O primeiro chip: pequeno, poupado e com ligação múltipla
A primeira incursão da Starfish no hardware não é, para já, um implante completo. Trata-se de um chip de "eletrofisiologia" personalizado, concebido tanto para registar a atividade cerebral – de forma semelhante a como o Neuralink permite que pacientes interajam com computadores através do pensamento – como para estimular o cérebro, com potencial terapêutico para doenças. A Starfish, no entanto, ainda não reivindica ter desenvolvido os sistemas de alimentação ou os componentes necessários para a sua integração no corpo humano.
Nate Cermak, neuroengenheiro na Starfish, escreveu no blog da empresa: "Antecipamos a chegada dos nossos primeiros chips no final de 2025 e estamos interessados em encontrar colaboradores para quem tal chip abriria caminhos novos e entusiasmantes". Esta declaração sugere que a Starfish poderá vir a estabelecer parcerias para o desenvolvimento de sistemas de alimentação sem fios ou mesmo para o implante cerebral final.
O grande objetivo, segundo a Starfish, é criar um implante mais pequeno e menos invasivo que as soluções da concorrência. Pretende-se que este dispositivo permita o "acesso simultâneo a múltiplas regiões cerebrais", em vez de apenas um local, e, crucialmente, que não necessite de bateria. Com um consumo de apenas 1,1 miliwatts durante o "registo normal", a Starfish afirma que o seu chip pode funcionar através de transmissão de energia sem fios.
As especificações atuais do chip da Starfish são as seguintes:
- Baixo consumo: 1,1 mW de consumo total de energia durante o registo normal
- Dimensões reduzidas: 2 x 4mm (BGA com passo de 0,3mm)
- Capacidade de registo (picos e LFP) e estimulação (pulsos bifásicos)

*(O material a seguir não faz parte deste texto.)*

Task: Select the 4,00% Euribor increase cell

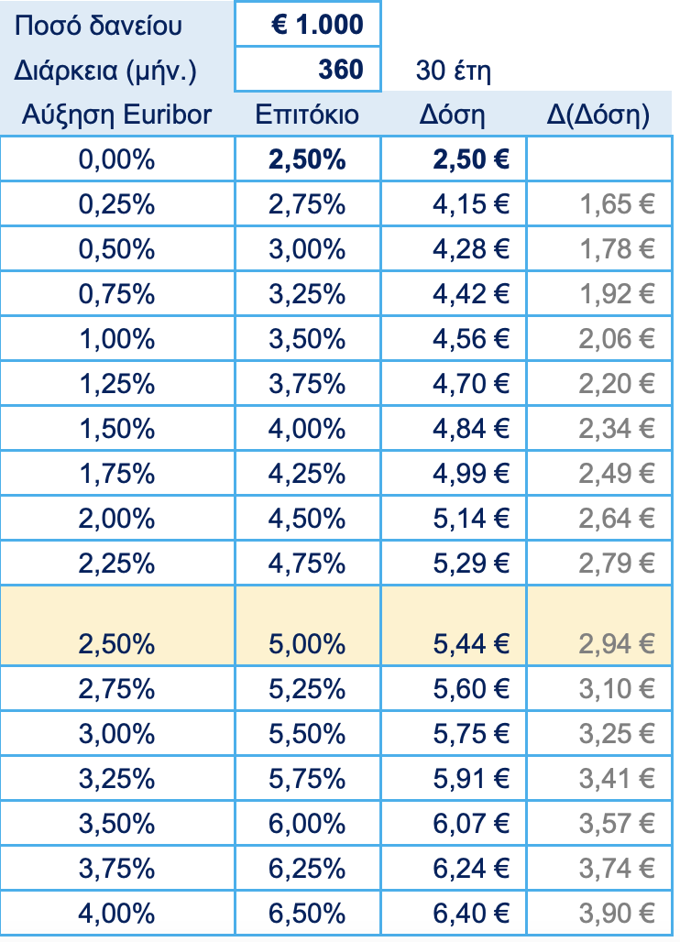Action: 117,914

- 32 locais de elétrodos, 16 canais de registo simultâneo a 18,75kHz
- 1 fonte de corrente para estimulação em pares arbitrários de elétrodos
- Monitorização de impedância integrada e medição de transientes de tensão de estimulação
- Processamento de dados digital integrado e deteção de picos permitem que o dispositivo opere através de interfaces sem fios de baixa largura de banda.

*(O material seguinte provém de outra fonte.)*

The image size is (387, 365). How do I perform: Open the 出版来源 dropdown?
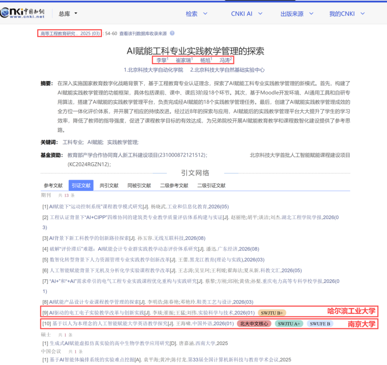pyautogui.click(x=297, y=14)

- Fabricado no processo de 55nm da TSMC
Face a face com a concorrência: o N1 da Neuralink
Para efeitos de comparação, o chip N1 da Neuralink, empresa liderada por Elon Musk, possui 1.024 elétrodos distribuídos por 64 filamentos implantados no cérebro. Em 2019, este chip consumia cerca de 6 miliwatts e necessita de uma bateria que requer carregamento sem fios periódico. O implante completo da Neuralink (não apenas o chip) tem aproximadamente 23mm de largura por 8mm de espessura. A Neuralink já terá realizado implantes em três seres humanos e, apesar de alguns filamentos se terem soltado no cérebro do primeiro paciente, este mantém funcionalidades e tem concedido entrevistas.
Múltiplas frentes: o futuro da Starfish
A Starfish acredita que a capacidade de ligação a múltiplas áreas cerebrais em simultâneo pode ser fundamental para abordar condições como a doença de Parkinson. "Há evidências crescentes de que várias perturbações neurológicas envolvem disfunção ao nível dos circuitos, em que as interações entre regiões cerebrais podem estar desreguladas", explica Cermak.

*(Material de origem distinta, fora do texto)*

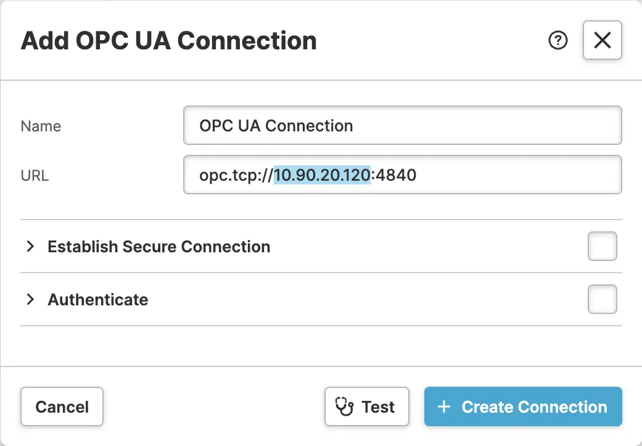Expand the Establish Secure Connection chevron
The height and width of the screenshot is (446, 642).
click(30, 247)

Para além dos implantes cerebrais múltiplos, o website atualizado da empresa revela que a Starfish está também a trabalhar num "dispositivo de hipertermia de precisão" para destruir tumores através de calor localizado, e num sistema de estimulação magnética transcraniana (TMS) guiada roboticamente e baseada na leitura cerebral, para tratar condições neurológicas como a perturbação bipolar e a depressão.
Para quem se interroga sobre como toda esta tecnologia poderá, eventualmente, regressar ao mundo dos videojogos, a apresentação da Valve na GDC 2019 sobre interfaces cérebro-computador, disponível no YouTube, poderá oferecer algumas pistas sobre a visão a longo prazo de Newell.